Developing an imagination of the musical keyboard can be an adventure and can even be amusing at times. In Richard Bandler's Using Your Brain for a Change, he discusses how images we hold in our mind greatly impact how we behave and how we feel, see and hear in different situations. For instance, he discusses how individuals with phobias perceive the object of their fears as close up, shaky, distorted, contorted, unfocused, blurry or generally unpleasant, though the actual object may actually appear small, regular and still. Thus, our mind has a powerful capacity to shape our experiences, making it crucial for us - as musicians - to create an attractive, reliable, clear, smooth, warm and delightful version of the keyboard as imaginable.
Some people have said that having the letters in the names of the notes embossed so that they can be felt as much as seen. For those who are strongly kinesthetic, and who enjoy tactile sensations, this could be an excellent strategy and would increase memory retention for anyone.

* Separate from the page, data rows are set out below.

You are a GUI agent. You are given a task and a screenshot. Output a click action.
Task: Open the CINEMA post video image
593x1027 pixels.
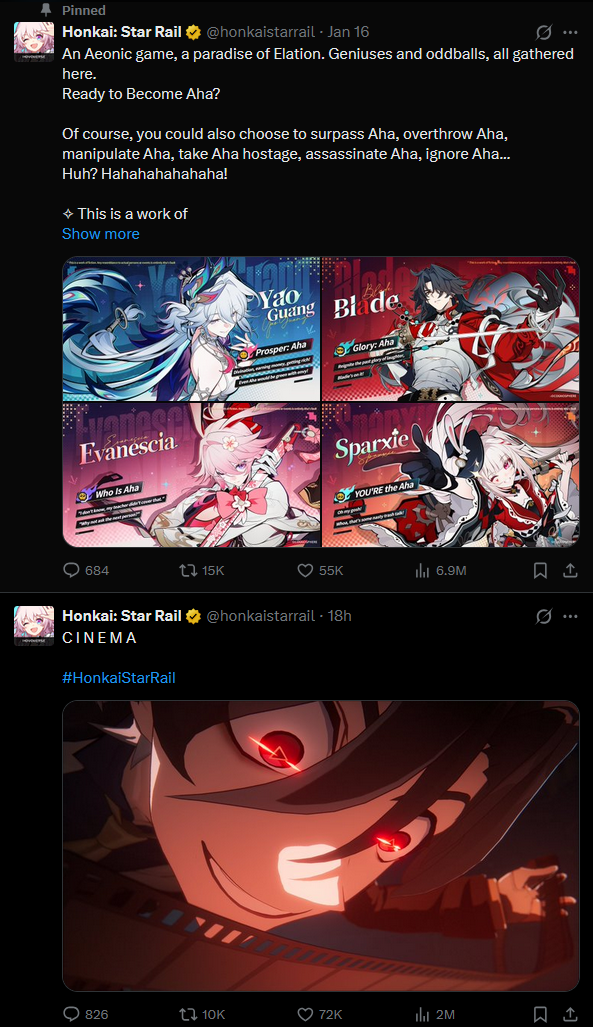pos(321,846)
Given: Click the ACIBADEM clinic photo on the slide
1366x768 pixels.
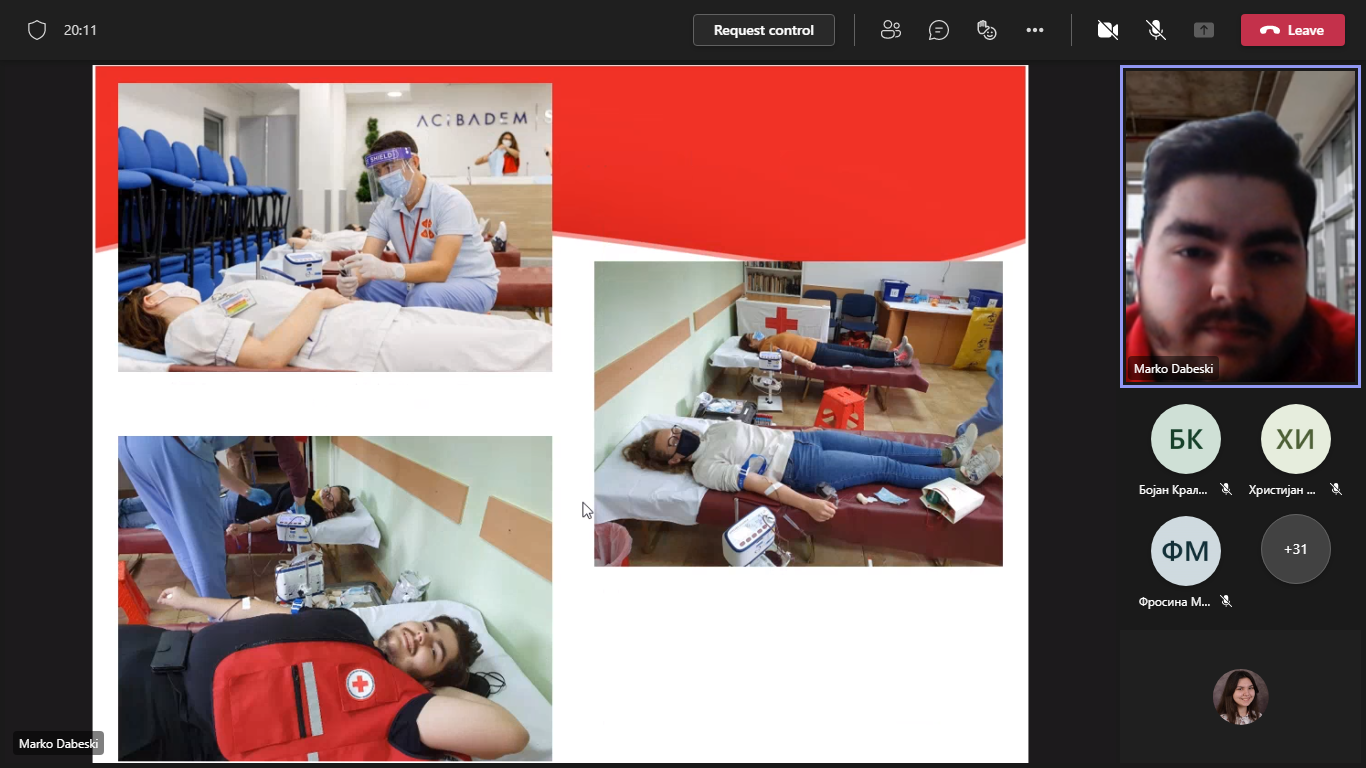Looking at the screenshot, I should click(x=334, y=227).
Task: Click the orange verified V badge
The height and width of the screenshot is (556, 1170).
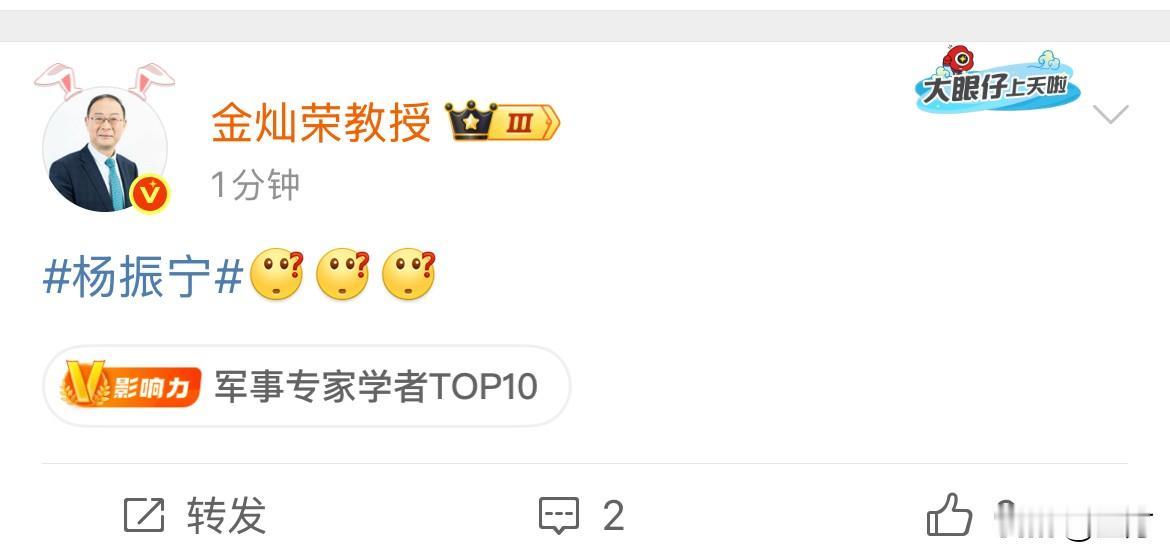Action: tap(150, 195)
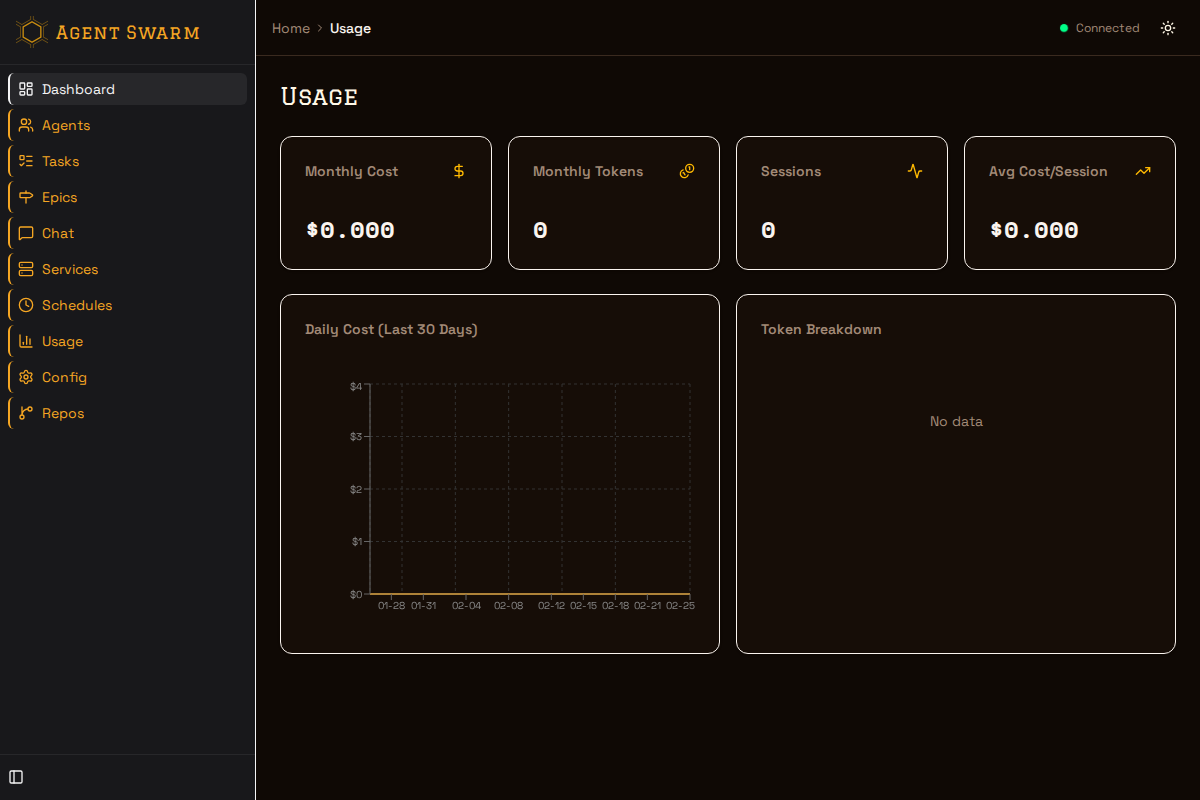Image resolution: width=1200 pixels, height=800 pixels.
Task: Click the Monthly Tokens coins icon
Action: (x=687, y=171)
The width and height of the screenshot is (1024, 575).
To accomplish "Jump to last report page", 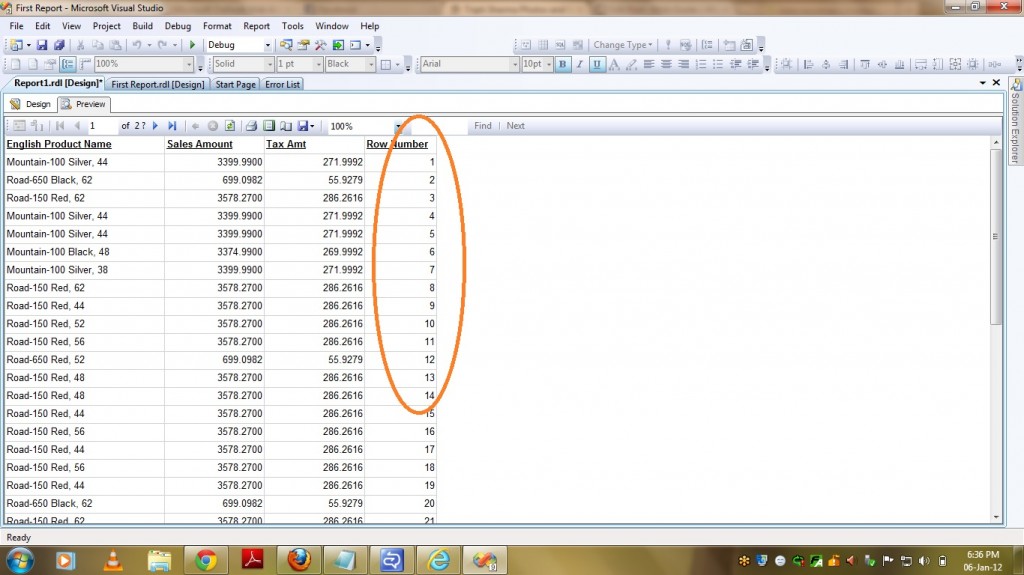I will click(x=172, y=126).
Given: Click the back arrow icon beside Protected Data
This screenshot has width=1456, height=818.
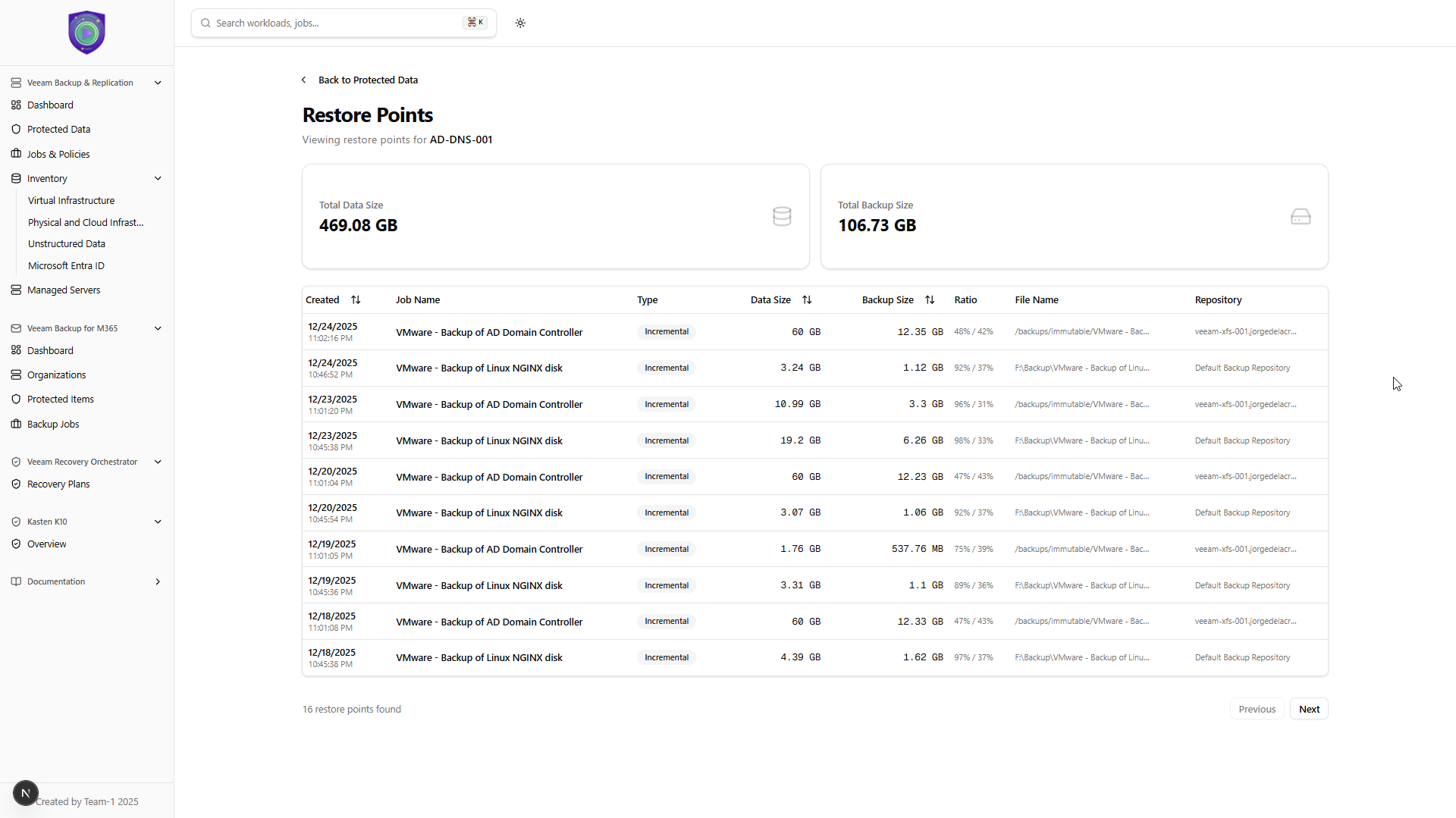Looking at the screenshot, I should [304, 80].
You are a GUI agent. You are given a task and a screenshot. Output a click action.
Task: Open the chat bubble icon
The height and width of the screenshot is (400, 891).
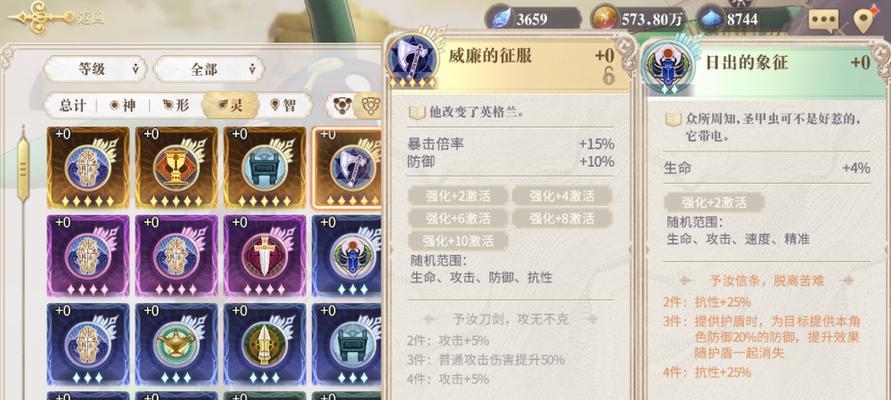[x=823, y=20]
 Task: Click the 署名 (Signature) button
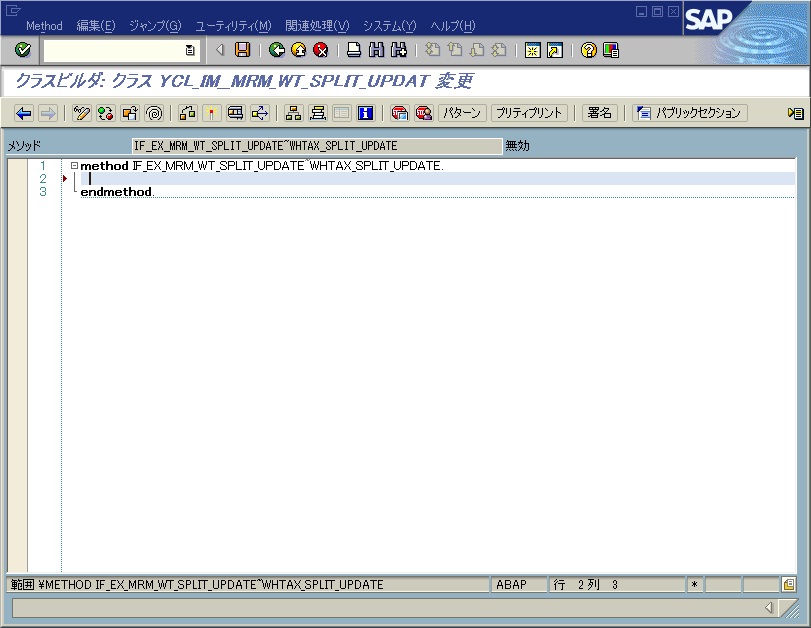(598, 113)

If you encounter anxiety in recalling the image of the keyboard, carefully observe how you are imagining it when this occurs. Does your mind perceive darkness, vagueness, blurriness, roughness, harshness or over-brightness? Is the keyboard shifting or undulating? Is it rising up or getting smaller on the edges? Does it appear way too close or too far away? If so, imagine that you possess a dial that you can use to adjust the image, forming the image to the point that it appears pleasant to you. For example, if the image is dark, turn the dial until it becomes even too bright then turn the dial back to the position that it looks and feels comfortable in your mind's eye. If the image is too far away or too close, turn the dial to where it feels comfortable, to where you can see several octaves and still see the note names clearly. If the letters for the note names appear jiggly while the keys themselves are stable, turn the dial so that the note names appear and feel stable. If the keys feel rough and sharp or cold or hot, adjust the dial until they feel pleasant and even delightful to your mental touch. As you find the right settings in your mind's eye, imagine that you can mentally set or lock these settings so that they will be in place every time you visualize/feel the keyboard. If, in the future, you wish to change these settings, you can.
The importance of easily visualizing the keyboard cannot be overemphasized if you wish to become fluent in tracking the distances between pitches. You will become more and more at ease with this tool as you employ it in every imaginable context. For example, in listening to music, imagine using your index finger to trace the melody.